도커 중급 강좌 #1 멀티스테이지 빌드와 이미지 슬리밍

7 분 소요

도커 기초 시리즈에서 한 컨테이너를 정의하고 실행하는 기본 흐름을 잡았습니다. 중급 시리즈는 그 위에 운영 단계의 도구를 한 겹 더 얹겠습니다. 첫 글은 가장 큰 효과를 빠르게 볼 수 있는 멀티스테이지 빌드입니다.

도커 중급 강좌 시리즈에서 이번 글의 위치:

  • #1 멀티스테이지 빌드와 이미지 슬리밍 ← 이번 글
  • #2 빌드 캐시 — 레이어 순서 최적화
  • #3 docker-compose 기초 — web + db
  • #4 compose 심화 — depends_on, healthcheck, profiles
  • #5 환경변수와 secrets 관리
  • #6 로깅과 디버깅

빌드 시점에만 필요한 것 vs 런타임에 필요한 것 #

기초 시리즈의 Dockerfile 한 줄짜리 예는 작게 가다가, 실제 프로젝트로 옮기면 금세 비대해집니다. 이유는 거의 항상 같습니다.

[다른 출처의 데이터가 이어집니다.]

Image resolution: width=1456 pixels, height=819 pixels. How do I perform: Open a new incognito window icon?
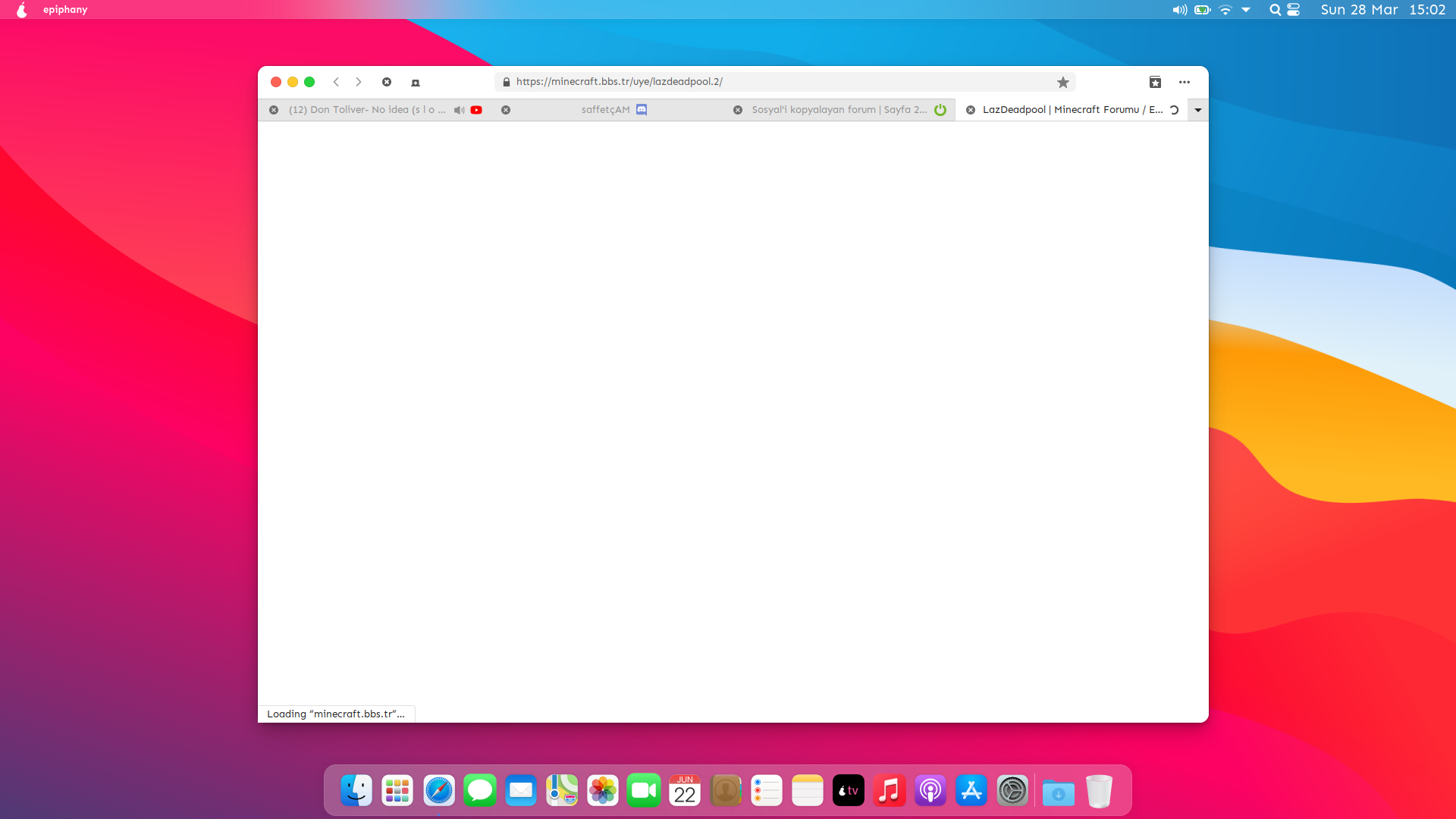click(416, 82)
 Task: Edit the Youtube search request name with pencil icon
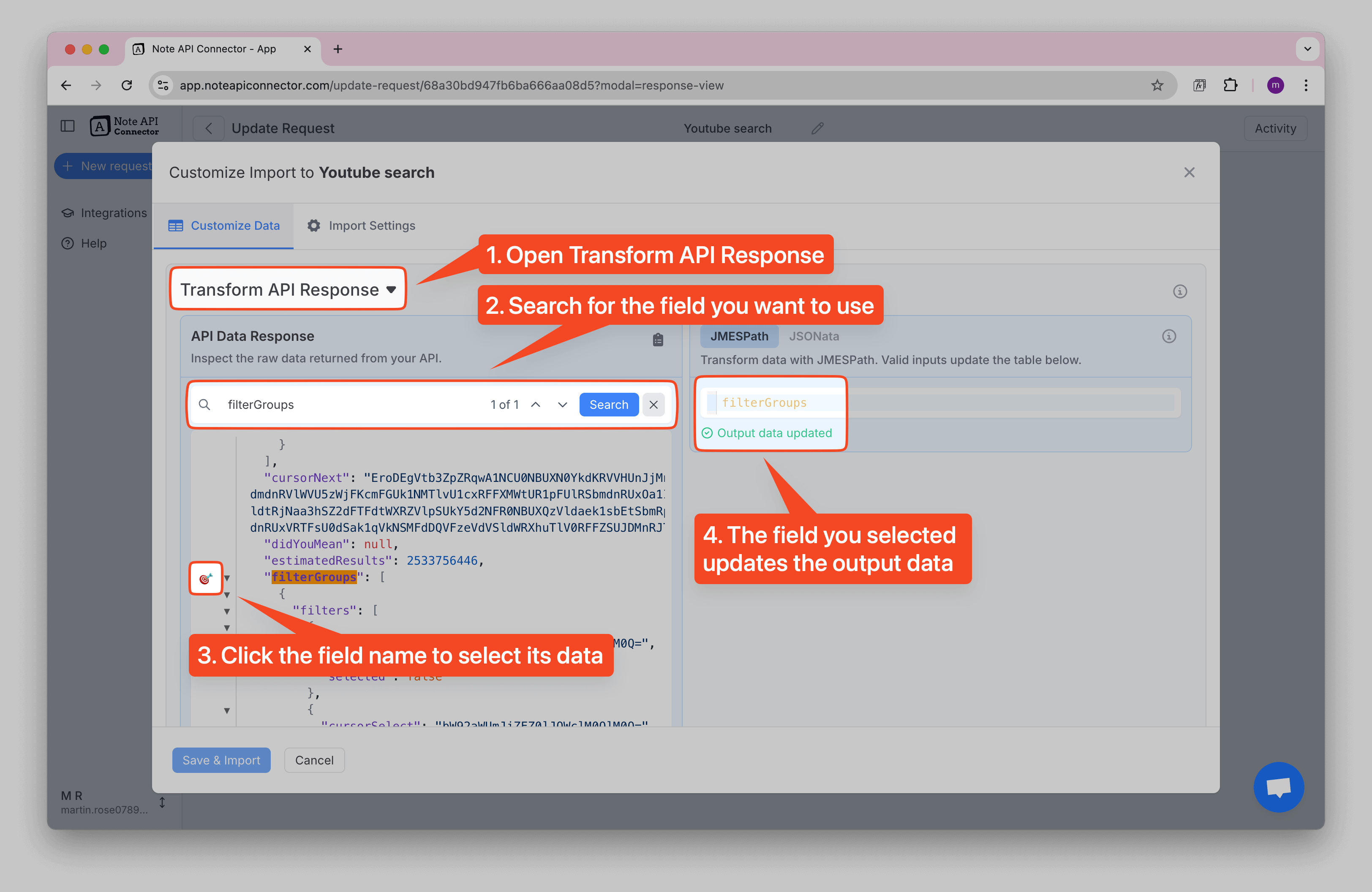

  • 컴파일러 / 빌드 도구가 이미지에 그대로 남아 있음
  • 개발 의존성(테스트 러너, 린터)이 같이 설치됨
  • node_modules / .venv / 빌드 산출물이 두 번씩 들어감
  • apt 캐시가 청소되지 않음

특히 컴파일러 같은 빌드 도구는 빌드 시점에만 필요한데 이미지에는 그대로 남아 있는 일이 흔합니다. Go의 go build, Node의 tsc, C의 gcc 모두 빌드 결과물만 있으면 끝나는데도, 이전 단계 도구들이 이미지에 그대로 굳어 있습니다.

종류빌드 시점런타임
컴파일러 (gcc, tsc, go)필요불필요
패키지 매니저 (pip, npm)필요보통 불필요
빌드 산출물 (dist/, build/)만들기필요
런타임 라이브러리 (libssl, libpq)필요필요
앱 코드필요 (Go 같은 언어는 빌드 후엔 불필요)언어에 따라

이 분리를 한 Dockerfile 안에서 자연스럽게 하는 도구가 멀티스테이지 빌드 입니다.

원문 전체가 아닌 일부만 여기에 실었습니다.